Design: What is needed to make it “work”? (including the actor(s) involved - who must opt-in, fund, approve, or implement, etc) The buy-in of indigenous researchers. They need to opt to use Solanum aethiopicus and my reporter system to do routine plant biotechnology investigations especially about traits that are applicable to their context such as drought tolerance or pathogen resistance. Option2The authorities (the Ministry) could make it a recommended model organism for the nation’s researchers to use. Assumptions: What could you have wrong (incorrect assumptions, uncertainties)? The gene editing could cause not unintended consequences. Maybe the anthocyanin expression may not work to a degree where phenotypes are easily visible. Option3The idea is that this technology makes it easy for researchers to see gene expression cheaply and easily. It does not work if you need high tech equipment to detect the anthocyanin expression from the reporter system. So its cost must be kept low Risks of Failure & “Success”: How might this fail, including any unintended consequences of the “success” of your proposed actions? People might not want to use a new model organisms, perhaps they want to stick to Arabidosis or Medicago for their research.

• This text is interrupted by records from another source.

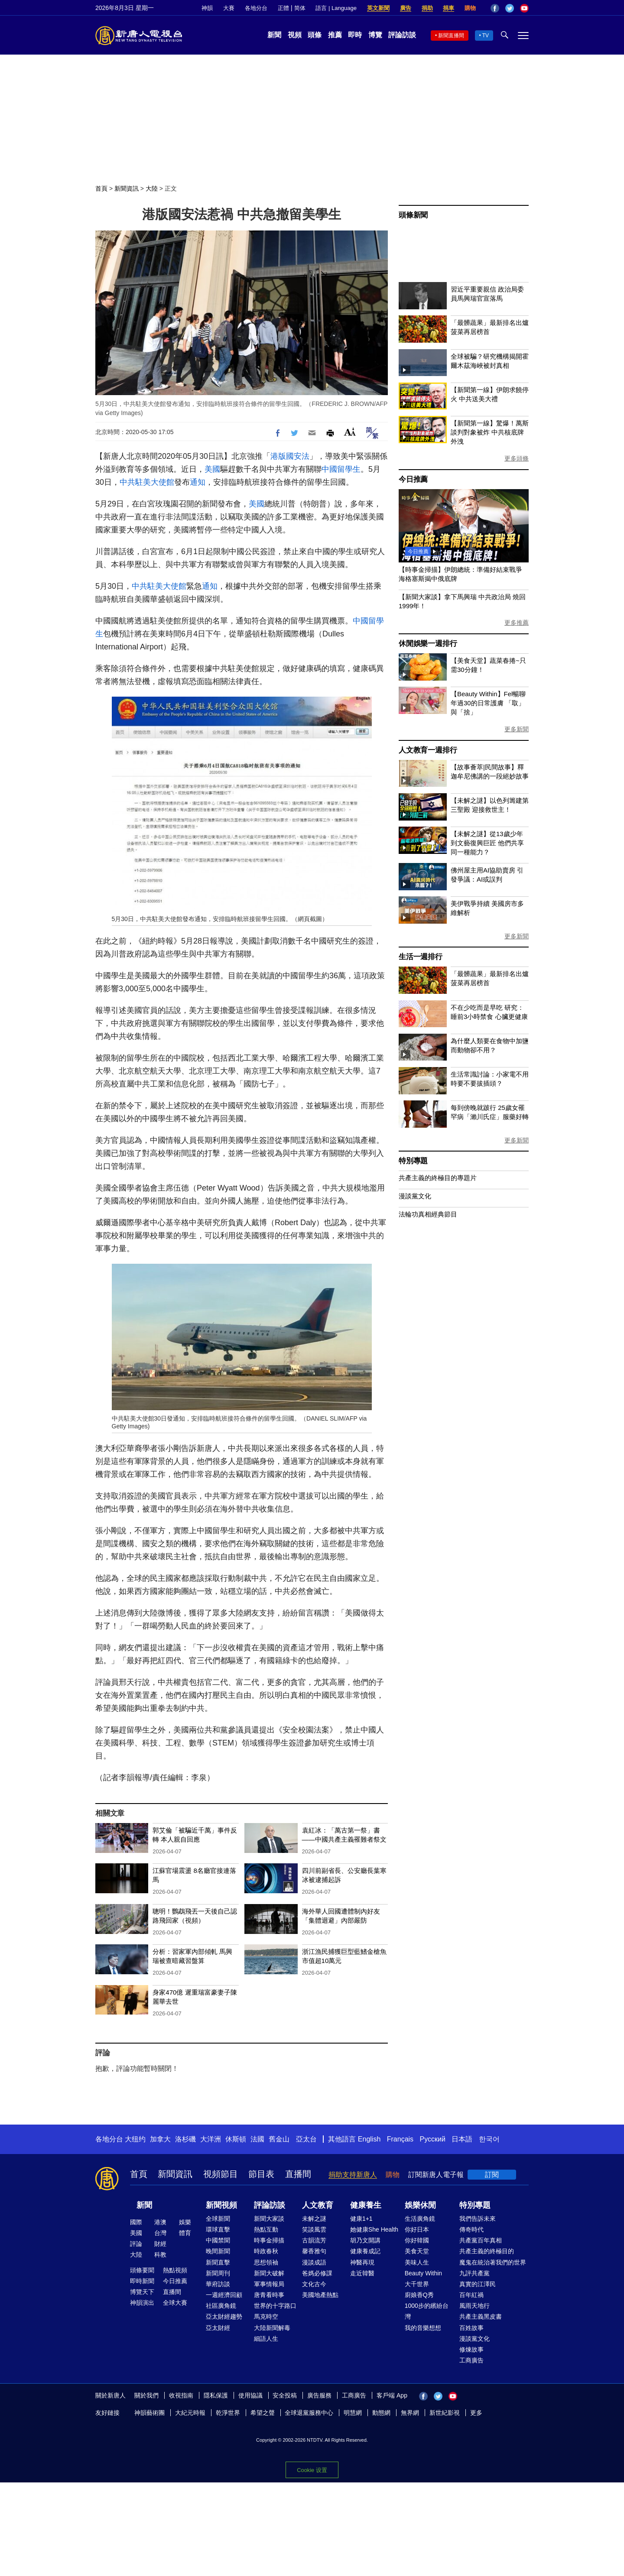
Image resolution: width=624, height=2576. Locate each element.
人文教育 (317, 2205)
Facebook (495, 8)
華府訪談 (218, 2284)
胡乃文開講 (365, 2240)
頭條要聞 (142, 2270)
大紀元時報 (190, 2412)
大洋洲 (210, 2139)
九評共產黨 (474, 2273)
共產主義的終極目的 (486, 2251)
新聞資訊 (126, 188)
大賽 (228, 8)
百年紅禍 (471, 2294)
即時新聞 (142, 2281)
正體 (283, 8)
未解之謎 (314, 2218)
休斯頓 (235, 2139)
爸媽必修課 (317, 2273)
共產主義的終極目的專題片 (438, 1177)
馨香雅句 (314, 2251)
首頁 (101, 188)
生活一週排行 (420, 957)
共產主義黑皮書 (480, 2316)
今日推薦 (413, 479)
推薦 (335, 35)
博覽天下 (142, 2291)
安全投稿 (285, 2395)
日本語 (462, 2139)
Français (400, 2139)
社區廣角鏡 (221, 2305)
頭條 (315, 35)
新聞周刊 (218, 2273)
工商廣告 (471, 2360)
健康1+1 (361, 2218)
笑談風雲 (314, 2229)
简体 (300, 8)
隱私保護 (216, 2395)
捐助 (427, 8)
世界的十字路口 (275, 2305)
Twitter (509, 8)
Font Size (350, 432)
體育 (185, 2232)
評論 (136, 2243)
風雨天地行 (474, 2305)
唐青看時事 (269, 2294)
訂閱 (492, 2174)
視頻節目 (220, 2174)
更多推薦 (516, 622)
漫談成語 (314, 2262)
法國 (257, 2139)
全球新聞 (218, 2218)
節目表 (261, 2174)
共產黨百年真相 (480, 2240)
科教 (160, 2254)
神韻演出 (142, 2302)
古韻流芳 (314, 2240)
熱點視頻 (175, 2270)
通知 (197, 482)
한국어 (489, 2139)
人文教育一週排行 (428, 750)
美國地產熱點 (320, 2294)
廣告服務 (319, 2395)
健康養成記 (365, 2251)
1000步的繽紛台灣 (426, 2311)
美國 (212, 469)
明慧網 (353, 2412)
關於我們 (146, 2395)
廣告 (405, 8)
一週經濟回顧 (224, 2294)
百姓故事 (471, 2327)
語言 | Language (335, 8)
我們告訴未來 (477, 2218)
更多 (476, 2412)
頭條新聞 (413, 215)
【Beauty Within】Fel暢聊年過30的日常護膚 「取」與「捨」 (488, 703)
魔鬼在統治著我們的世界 (492, 2262)
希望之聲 (262, 2412)
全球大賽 (175, 2302)
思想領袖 (266, 2262)
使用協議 (250, 2395)
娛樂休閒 (420, 2205)
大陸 (152, 188)
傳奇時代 (471, 2229)
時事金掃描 (269, 2240)
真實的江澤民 (477, 2284)
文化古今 (314, 2284)
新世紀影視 (444, 2412)
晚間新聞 (218, 2251)
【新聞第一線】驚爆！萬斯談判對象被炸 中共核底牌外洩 (490, 432)
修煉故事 (471, 2349)
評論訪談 (402, 35)
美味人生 (417, 2262)
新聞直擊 (218, 2262)
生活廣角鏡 (420, 2218)
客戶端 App (392, 2395)
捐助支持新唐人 (352, 2174)
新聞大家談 (269, 2218)
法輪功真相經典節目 (428, 1214)
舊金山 (279, 2139)
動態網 (381, 2412)
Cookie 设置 (312, 2470)
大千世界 (417, 2284)
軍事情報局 (269, 2284)
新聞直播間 (451, 35)
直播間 (298, 2174)
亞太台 (306, 2139)
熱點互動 (266, 2229)
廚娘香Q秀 (419, 2294)
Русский (432, 2139)
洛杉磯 (185, 2139)
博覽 (375, 35)
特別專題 (413, 1161)
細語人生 (266, 2338)
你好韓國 (417, 2240)
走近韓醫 (362, 2273)
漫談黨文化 (415, 1196)
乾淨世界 (228, 2412)
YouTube (524, 8)
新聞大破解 (269, 2273)
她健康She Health (374, 2229)
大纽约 (135, 2139)
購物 (470, 8)
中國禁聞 (218, 2240)
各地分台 (256, 8)
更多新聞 (516, 729)
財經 (160, 2243)
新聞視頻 (221, 2205)
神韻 (207, 8)
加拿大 (160, 2139)
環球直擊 (218, 2229)
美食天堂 (417, 2251)
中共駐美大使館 (147, 482)
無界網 (410, 2412)
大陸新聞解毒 (272, 2327)
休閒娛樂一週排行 (428, 643)
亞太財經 (218, 2327)
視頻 (295, 35)
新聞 (274, 35)
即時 (355, 35)
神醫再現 (362, 2262)
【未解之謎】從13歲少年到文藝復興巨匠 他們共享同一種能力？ (487, 843)
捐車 (448, 8)
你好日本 (417, 2229)
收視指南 (181, 2395)
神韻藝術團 (149, 2412)
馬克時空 (266, 2316)
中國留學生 (341, 469)
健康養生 (365, 2205)
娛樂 (185, 2222)
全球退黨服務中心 (309, 2412)
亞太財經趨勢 (224, 2316)
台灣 (160, 2232)
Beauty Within (423, 2273)
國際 (136, 2222)
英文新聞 (378, 8)
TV (485, 35)
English (369, 2139)
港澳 (160, 2222)
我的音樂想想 (423, 2327)
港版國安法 (289, 456)
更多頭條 (516, 458)
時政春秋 (266, 2251)
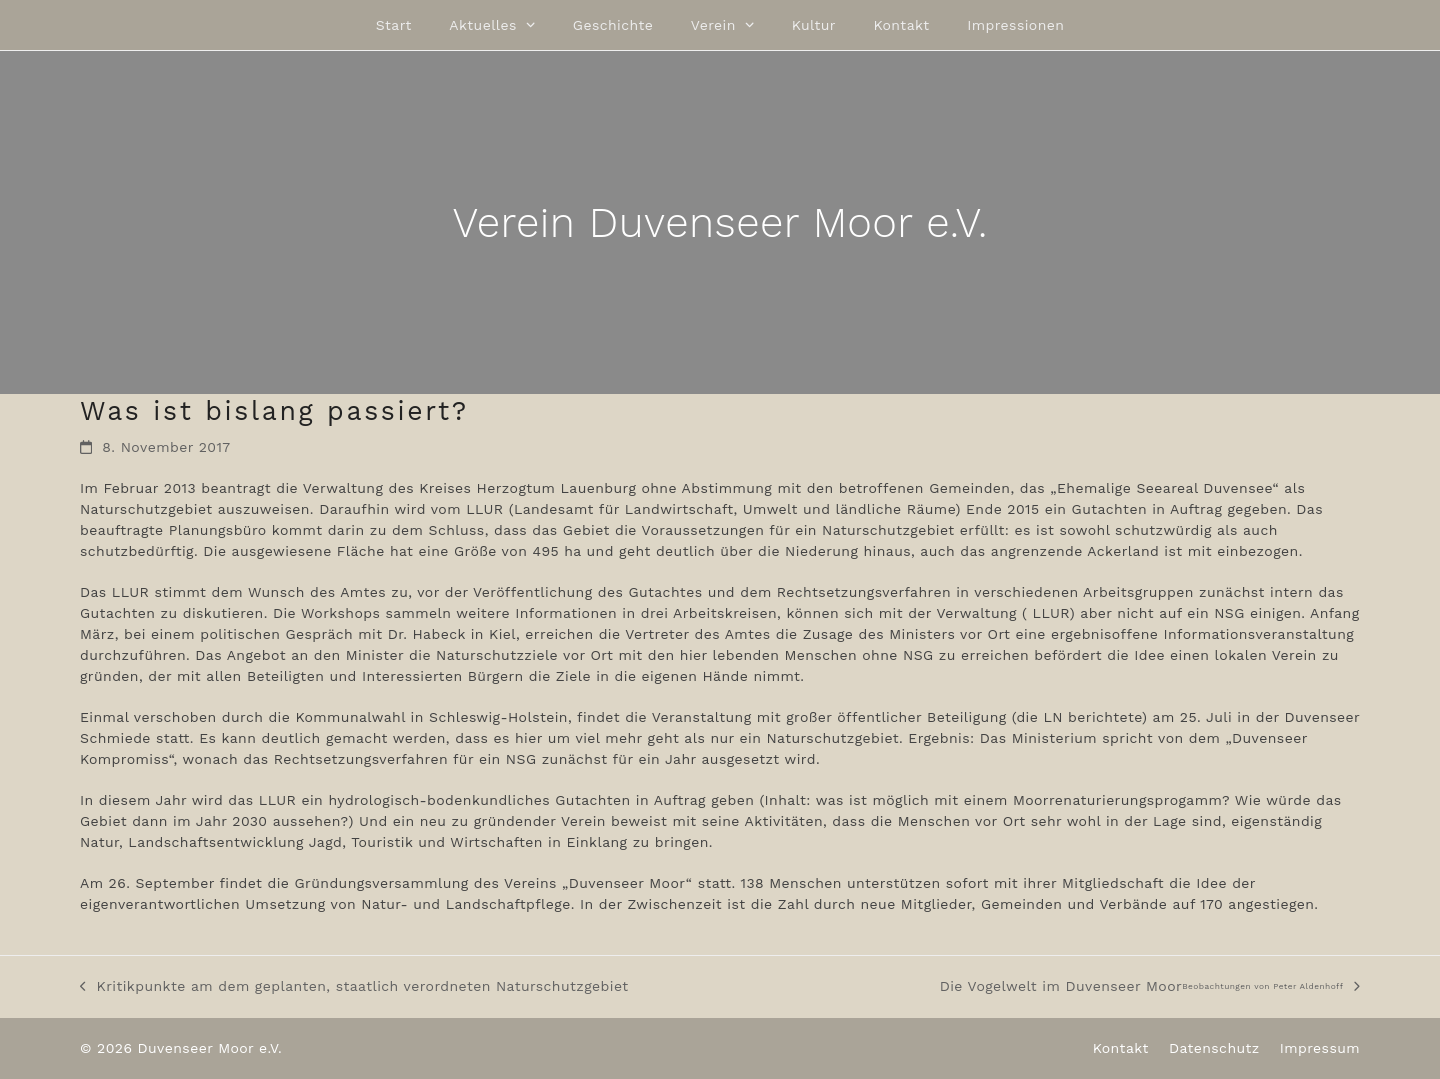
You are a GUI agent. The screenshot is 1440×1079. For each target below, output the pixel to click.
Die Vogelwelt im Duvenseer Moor (1150, 987)
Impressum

Question 4 Next, score (from 1-3 with, 1 as the best, or n/a) each of your governance actions against your rubric of policy goals. The following is one framework but feel free to make your own:
| Does the option: | Option 1 | Option 2 | Option 3 |
|---|---|---|---|
| Enhance Biosecurity | |||
| • By preventing incidents | 3 | 1 | 2 |
| • By helping respond | NA | NA | NA |
| Foster Lab Safety | |||
| • By preventing incident | 1 | NA | NA |
| • By helping respond | NA | NA | NA |
| Protect the environment | |||
| • By preventing incidents | 1 | 2 | NA |
| • By helping respond | NA | NA | NA |
| Other considerations | |||
| • Minimizing costs and burdens to stakeholders | 3 | 2 | 1 |
| • Feasibility? | 2 | 3 | 1 |
| • Not impede research | 3 | 2 | 1 |
| • Promote constructive applications | 3 | 2 | 1 |
Question 5 Last, drawing upon this scoring, describe which governance option, or combination of options, you would prioritize, and why. Outline any trade-offs you considered as well as assumptions and uncertainties. I would opt for keeping the cost of the technology low through some kind of subsidy framework and I would also look at the involvement of the Ministry in encouraging uptake of the model organism and its specially developed reporter systems
Answers to Questions
Why read, write & measure polymers? To understand and exploit natural and designed properties like chirality and reactivity How many basepairs do we need to synthesize? from less than 960 bp because that is the average bacterial protein size. There are plenty that are much smaller such as heat shock proteins and cyclotides in plants Why use a custom panel from twist? Their panels show exceptional performance across low variant allele frequencies, that is one reason.